Portanto, houve um sentimento de cultura que percorreu a "quinta essência" do pensamento republicano. E, quando a República veio para Portugal, perante o espanto de muitos, o entusiasmo de outros tantos e a profunda emoção popular, talvez se tenham esquecido de que no fundo desse movimento havia um sentimento de cultura que ainda hoje faz parte do nosso património.
O partido a que pertenço vai votar favoravelmente, como não podia deixar de ser, aquilo que acaba de ser apresentado. A Constituição de 1911 continua a existir para nós. Tudo quanto representa liberdades, igualdade e fraternidade, tudo quanto representa uma ampla convivência entre todos os portugueses, a paz cívica e civil da nossa terra, se encontra expresso na Constituição de 1911.
Não podia ser uma Constituição ambiciosa, não nos esqueçamos de que estávamos em 1910! Mais tarde, veio a guerra de 1914-1918 e as constituições transformaram-se um pouco no sentido social e económico, mas a raiz profunda dos ideais republicanos está expressa de uma forma, a meu ver, iniludível na Constituição de 1911.
A República teve um percurso difícil. Muitos dos Srs. Deputados que aqui se encontram presentes não se podem recordar, até porque ainda não tinham nascido, do que foi a vida atribulada da República entre 1910 e 1926, o que foram as conspirações, o que foi a guerra aberta da plutocracia, o que foi a ofensiva generalizada dos possidentes... E, para isso tudo, os bons republicanos da época só tinham uma palavra, que era a palavra de concórdia, de paz cívica, querendo que a República fosse, como devia e tinha de ser, o regime de todos os portugueses.
Como já referi, o meu partido vai, emocionadamente, votar a favor do projecto de resolução que acaba de ser apresentado.
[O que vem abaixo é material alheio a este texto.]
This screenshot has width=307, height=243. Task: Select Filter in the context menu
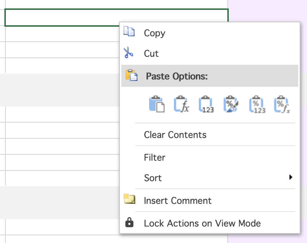click(x=155, y=158)
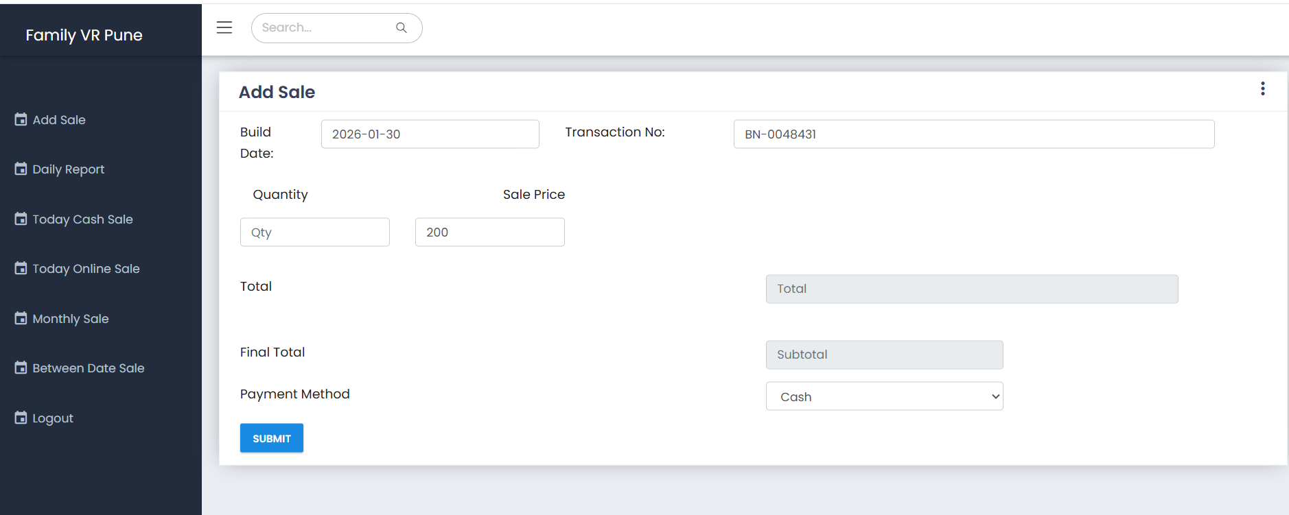Go to Between Date Sale
The height and width of the screenshot is (515, 1289).
(88, 368)
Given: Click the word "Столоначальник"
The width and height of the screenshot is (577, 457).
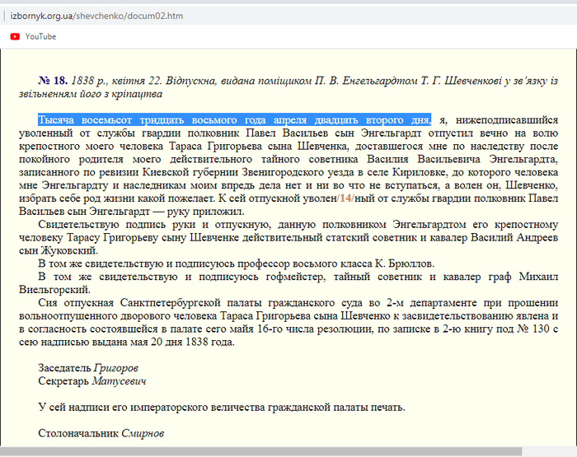Looking at the screenshot, I should [77, 432].
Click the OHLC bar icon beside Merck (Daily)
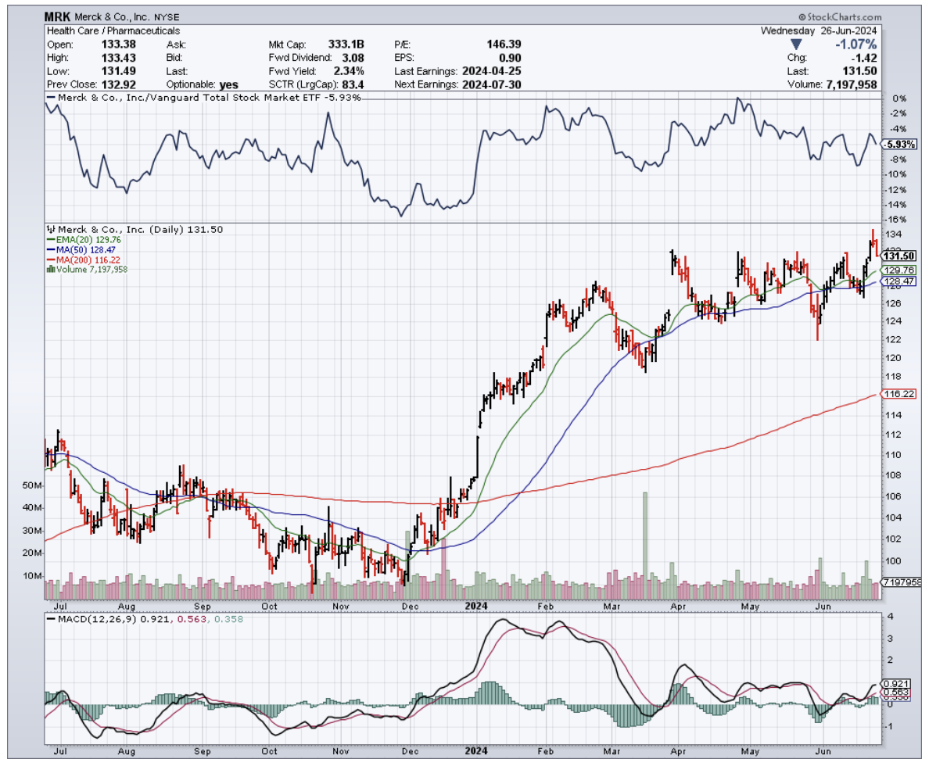 (x=50, y=230)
Aplausos do PRD, do PSD, do PS, do PCP, do CDS, do MDP/CDE e dos deputados independentes Lopes Cardoso e Maria Santos.

O Sr. Presidente: - Tem a palavra o Sr. Deputado Raul Castro.

O Sr. Raul Castro (MDP/CDE): - Sr. Presidente, Srs. Deputados: O MDP/CDE vai votar favoravelmente o projecto de resolução apresentado pelo Partido Socialista.
Tal como se reconheceu na intervenção inicial do PS, também reconhecemos que ainda se torna necessário repor nos seus verdadeiros contornos as figuras dos grandes vultos da República sobre as quais o regime fascista fez correr um manto de calúnias e de deformação. Mas reconhecemos ainda que, além da acção desses grandes vultos da República, como Afonso Costa ou António José de Almeida, importa não esquecer que a República se deve também ao reforço anónimo e ale ao sangue do povo deste país; ao sangue daqueles que, na cidade do Porto, fizeram a Revolução de 31 de Janeiro de 1891; ao sangue do povo anónimo que correu na rua que hoje se chama Rua de 31 de Janeiro; ao sangue do povo espingardeado pela Guarda Municipal; ao sangue do mesmo povo que, depois da República, na serra de Monsanto, de armas na mão e até com armas improvisadas, defendeu os ataques dos monárquicos contra o regime republicano.